Routledge mentions that a lingering transition to a carbon-neutral economy is no longer an option, despite international efforts in this area. “Actions may be difficult now, but they will be more risky if we wait. Therefore, climate risk disclosures and climate risk management by Canadian FRFIs will expand materially over my term as Superintendent,” he says.

Additional requirements for insurers and banks  

OSFI will unveil agile disclosure requirements for banks and insurance companies, he adds. This will be done in a manner that recognizes and minimizes outcome asymmetries across Canada.

“Therefore, we are considering how to responsibly ensure [federal financial institutions and federal pension plans] public disclosures about climate risk meet the expectations of everyday Canadians as well as financial market participants. In the near to medium-term, we aim to support good decision-making within our regulated constituency about climate risk. Good decision-making flows from good information which, in turn, flows from good disclosures,” Routledge underlines.

At the same time, he underlined the lack of convergence of clear and comparable requirements on this issue at the international level. “Many financial institutions have adopted the Task Force on Climate-Related Financial Disclosures (TCFD) framework, but it is clear the reporting of quality data presently, but not permanently, falls somewhat short of being able to provide the market transparency into climate risk envisioned by TCFD’s adherents,” he comments.

Finding the right balance between innovation and financial stability  

Routledge summarized the challenge posed by digitalization: Canadians expect regulators to temper, not unduly restrict, innovations in a way that fosters financial stability. “Complicating the matter for OSFI, digitalization can affect different players in different ways and at different times. Therefore, the distribution of digitalization risk across Canada’s financial system is not even,” he adds.
★ ★ ★
REQUIRED TASKS
(1) Write out the text starting at "OSFI will unveil" and ending at "minimizes outcome asymmetries across Canada.", but swap "agile" for "flexible".
(2) Rewrite the text's paragraph beginning "At the same time" more briefly, keeping its main facts.
Rely only on the text to answer.
★ ★ ★
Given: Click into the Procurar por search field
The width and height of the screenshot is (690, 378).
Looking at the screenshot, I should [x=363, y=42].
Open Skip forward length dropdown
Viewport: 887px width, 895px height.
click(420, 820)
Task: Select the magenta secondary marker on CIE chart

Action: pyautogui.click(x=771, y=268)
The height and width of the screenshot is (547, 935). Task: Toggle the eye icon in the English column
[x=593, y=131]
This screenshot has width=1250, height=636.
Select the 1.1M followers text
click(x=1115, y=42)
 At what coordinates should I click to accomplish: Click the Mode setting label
★ ★ ★
ANSWERS PER TASK
(1)
OSFI will unveil flexible disclosure requirements for banks and insurance companies, he adds. This will be done in a manner that recognizes and minimizes outcome asymmetries across Canada.

(2) Routledge noted that clear and comparable international requirements on climate disclosure have not converged. He said many financial institutions have adopted the Task Force on Climate-Related Financial Disclosures (TCFD) framework. However, quality data reporting currently falls somewhat short of the market transparency into climate risk that TCFD's adherents envisioned. He described this shortfall as present but not permanent.